You may also convert the sum into a product using the following formula, such that:

`sin a + sin b = 2 sin((a + b)/2)*cos((a - b)/2)`

Reasoning by analogy yields:

`sin(45 - x) + sin(45 + x) = 2sin((45 - x + 45 + x)/2)*cos((45 - x - 45 - x)/2)`

`sin(45 - x) + sin(45 + x) = 2sin(90/2)cos(-2x/2)`

`sin(45 - x) + sin(45 + x) = 2sin(45)cos(-x)`

Using the fact that the cosine function is even, yields:

`sin(45 - x) + sin(45 + x) = 2sin(45)cos x`

`sin(45 - x) + sin(45 + x) = 2*sqrt2/2*cos x`

Reducing duplicate factors yields:

`sin(45 - x) + sin(45 + x) = sqrt2*cos x `

**Hence, evaluating the given sum yields **`sin(45 - x) + sin(45 + x) = sqrt2*cos x.`

We'll apply the sine function to the sum and the difference of angles 45 and x:

sin (a-b) = sin a*cos b - sin b*cos a

sin (a+b) = sin a*cos b + sin b*cos a

We'll put a = 45 and b = x.

sin (45+x) = sin 45*cos x + sin x*cos 45

sin (45+x) = sqrt2*cos x/2 + sqrt2*sin x/2 (1)

sin (45-x) = sin 45*cos x - sin x*cos 45

sin (45-x) = sqrt2*cos x/2 - sqrt2*sin x/2 (2)

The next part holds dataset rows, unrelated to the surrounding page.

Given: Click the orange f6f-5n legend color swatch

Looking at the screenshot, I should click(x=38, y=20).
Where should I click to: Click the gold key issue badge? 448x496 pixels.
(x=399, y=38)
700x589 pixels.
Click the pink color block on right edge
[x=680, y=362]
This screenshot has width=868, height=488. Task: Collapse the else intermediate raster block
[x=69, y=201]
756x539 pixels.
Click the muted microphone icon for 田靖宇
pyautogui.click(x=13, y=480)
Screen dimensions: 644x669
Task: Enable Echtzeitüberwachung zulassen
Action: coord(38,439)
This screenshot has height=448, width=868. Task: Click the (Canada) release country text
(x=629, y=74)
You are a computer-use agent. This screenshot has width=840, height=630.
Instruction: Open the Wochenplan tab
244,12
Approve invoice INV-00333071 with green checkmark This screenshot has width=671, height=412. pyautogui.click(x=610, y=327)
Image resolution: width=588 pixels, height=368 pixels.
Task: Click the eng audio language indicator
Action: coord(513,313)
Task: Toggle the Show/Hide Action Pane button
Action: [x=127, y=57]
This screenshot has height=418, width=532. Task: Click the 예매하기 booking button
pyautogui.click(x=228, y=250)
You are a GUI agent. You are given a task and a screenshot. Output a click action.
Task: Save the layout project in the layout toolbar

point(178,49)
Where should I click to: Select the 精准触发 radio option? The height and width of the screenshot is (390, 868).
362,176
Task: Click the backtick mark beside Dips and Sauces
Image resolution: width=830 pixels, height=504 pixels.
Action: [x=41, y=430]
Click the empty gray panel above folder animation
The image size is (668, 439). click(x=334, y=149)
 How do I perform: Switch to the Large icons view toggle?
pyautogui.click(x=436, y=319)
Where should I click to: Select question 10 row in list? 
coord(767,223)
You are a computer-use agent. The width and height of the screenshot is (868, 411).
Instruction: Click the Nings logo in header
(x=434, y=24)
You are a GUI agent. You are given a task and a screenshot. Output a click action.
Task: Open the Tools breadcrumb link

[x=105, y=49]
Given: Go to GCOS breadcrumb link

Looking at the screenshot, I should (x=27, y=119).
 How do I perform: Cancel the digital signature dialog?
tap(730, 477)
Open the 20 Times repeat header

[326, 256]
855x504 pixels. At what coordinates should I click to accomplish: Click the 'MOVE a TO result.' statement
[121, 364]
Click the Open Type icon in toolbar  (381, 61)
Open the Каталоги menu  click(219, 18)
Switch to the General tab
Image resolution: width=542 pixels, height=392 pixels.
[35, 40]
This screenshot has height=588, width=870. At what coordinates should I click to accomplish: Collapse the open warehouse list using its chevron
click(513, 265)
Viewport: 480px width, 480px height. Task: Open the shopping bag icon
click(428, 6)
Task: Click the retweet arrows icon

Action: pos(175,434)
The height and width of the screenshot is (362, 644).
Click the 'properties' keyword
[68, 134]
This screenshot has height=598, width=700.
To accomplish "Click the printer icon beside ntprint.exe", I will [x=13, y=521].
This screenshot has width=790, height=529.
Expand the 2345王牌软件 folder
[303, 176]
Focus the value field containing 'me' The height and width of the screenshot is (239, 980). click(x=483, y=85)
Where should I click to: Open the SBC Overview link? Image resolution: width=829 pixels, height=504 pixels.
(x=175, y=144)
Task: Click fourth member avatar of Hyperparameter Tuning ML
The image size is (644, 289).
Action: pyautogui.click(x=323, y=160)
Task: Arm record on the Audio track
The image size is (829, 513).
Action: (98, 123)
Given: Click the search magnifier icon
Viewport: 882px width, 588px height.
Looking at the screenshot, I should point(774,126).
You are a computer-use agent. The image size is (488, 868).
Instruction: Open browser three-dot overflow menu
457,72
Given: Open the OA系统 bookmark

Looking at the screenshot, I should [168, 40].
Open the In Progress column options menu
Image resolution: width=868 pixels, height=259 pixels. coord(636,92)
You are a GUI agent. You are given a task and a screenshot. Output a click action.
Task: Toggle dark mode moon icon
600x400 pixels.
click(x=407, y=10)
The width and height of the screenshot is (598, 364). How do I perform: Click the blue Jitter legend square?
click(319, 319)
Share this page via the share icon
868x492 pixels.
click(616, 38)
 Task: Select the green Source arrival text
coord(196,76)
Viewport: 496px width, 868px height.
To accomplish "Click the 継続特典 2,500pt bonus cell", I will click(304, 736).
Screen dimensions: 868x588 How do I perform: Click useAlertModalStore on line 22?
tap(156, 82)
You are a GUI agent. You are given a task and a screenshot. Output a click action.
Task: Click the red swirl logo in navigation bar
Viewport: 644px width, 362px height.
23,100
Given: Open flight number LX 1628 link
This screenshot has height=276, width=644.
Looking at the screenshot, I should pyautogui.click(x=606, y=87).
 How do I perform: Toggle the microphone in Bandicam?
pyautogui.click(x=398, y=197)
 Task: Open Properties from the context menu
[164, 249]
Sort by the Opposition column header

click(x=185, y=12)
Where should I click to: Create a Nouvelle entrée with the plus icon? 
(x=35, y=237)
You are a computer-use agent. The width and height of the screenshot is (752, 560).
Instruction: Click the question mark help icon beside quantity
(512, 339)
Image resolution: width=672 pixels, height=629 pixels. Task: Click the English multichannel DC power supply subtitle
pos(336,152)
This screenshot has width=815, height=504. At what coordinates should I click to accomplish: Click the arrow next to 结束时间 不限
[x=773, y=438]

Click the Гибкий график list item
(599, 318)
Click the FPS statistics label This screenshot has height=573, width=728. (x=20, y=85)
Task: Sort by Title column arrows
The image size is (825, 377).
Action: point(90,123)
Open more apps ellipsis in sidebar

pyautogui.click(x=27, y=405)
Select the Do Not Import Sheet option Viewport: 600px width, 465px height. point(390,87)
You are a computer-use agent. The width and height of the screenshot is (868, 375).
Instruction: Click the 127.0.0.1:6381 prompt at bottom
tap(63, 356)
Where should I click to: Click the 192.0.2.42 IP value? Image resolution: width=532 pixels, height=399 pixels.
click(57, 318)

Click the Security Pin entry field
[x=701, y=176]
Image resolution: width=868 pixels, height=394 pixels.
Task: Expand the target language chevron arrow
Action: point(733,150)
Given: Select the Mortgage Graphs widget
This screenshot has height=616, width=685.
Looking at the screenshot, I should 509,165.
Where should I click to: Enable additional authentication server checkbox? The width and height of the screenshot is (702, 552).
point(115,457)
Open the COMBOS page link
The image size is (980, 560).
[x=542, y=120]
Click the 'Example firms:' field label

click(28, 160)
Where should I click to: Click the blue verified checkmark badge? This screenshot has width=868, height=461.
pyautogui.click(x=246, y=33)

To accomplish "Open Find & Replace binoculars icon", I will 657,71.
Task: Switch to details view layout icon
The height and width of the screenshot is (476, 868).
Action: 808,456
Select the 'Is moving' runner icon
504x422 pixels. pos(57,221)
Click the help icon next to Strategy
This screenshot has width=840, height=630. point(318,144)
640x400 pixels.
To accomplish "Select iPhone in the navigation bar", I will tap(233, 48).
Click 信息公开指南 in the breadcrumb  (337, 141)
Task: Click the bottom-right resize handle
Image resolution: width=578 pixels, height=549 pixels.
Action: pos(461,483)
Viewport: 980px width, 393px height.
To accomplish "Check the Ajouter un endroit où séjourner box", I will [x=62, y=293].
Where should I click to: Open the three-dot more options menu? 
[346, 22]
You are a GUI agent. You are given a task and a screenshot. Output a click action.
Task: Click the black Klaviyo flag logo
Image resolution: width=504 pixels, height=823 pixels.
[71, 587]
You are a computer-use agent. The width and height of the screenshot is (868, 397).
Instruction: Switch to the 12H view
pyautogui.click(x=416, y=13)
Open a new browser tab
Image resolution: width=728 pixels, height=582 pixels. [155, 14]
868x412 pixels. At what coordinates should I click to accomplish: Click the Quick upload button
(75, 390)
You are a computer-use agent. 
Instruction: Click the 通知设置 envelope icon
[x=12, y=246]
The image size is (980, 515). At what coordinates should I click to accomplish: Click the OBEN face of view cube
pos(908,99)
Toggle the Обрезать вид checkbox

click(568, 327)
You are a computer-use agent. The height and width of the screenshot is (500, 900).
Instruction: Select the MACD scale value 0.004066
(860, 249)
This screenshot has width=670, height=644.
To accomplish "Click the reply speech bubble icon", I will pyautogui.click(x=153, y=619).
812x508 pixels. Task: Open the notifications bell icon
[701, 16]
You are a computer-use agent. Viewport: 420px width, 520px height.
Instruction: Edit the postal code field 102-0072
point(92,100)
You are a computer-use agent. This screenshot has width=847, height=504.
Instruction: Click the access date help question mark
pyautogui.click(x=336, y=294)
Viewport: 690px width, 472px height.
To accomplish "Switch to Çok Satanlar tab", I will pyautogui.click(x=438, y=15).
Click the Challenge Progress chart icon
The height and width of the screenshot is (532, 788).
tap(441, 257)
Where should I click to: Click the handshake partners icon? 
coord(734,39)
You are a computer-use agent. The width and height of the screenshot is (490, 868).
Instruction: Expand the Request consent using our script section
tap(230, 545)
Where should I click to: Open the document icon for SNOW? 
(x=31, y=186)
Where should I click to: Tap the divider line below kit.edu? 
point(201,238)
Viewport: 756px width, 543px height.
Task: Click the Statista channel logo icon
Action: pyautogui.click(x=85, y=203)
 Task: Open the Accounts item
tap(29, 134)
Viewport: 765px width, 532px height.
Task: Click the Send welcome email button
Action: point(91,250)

Now, we'll substitute (1) and (2) in the sum to be calculated:

sin(45+x) + sin(45-x) = sqrt2*cos x/2 + sqrt2*sin x/2 + sqrt2*cos x/2 - sqrt2*sin x/2

We'll combine and eliminate like terms:

sin(45+x) + sin(45-x) = 2*sqrt2*cos x/2

We'll simplify and we'll get:

sin(45+x) + sin(45-x) = sqrt2*cosx

We can notice that the result of the sum is not zero, but sqrt2*cosx.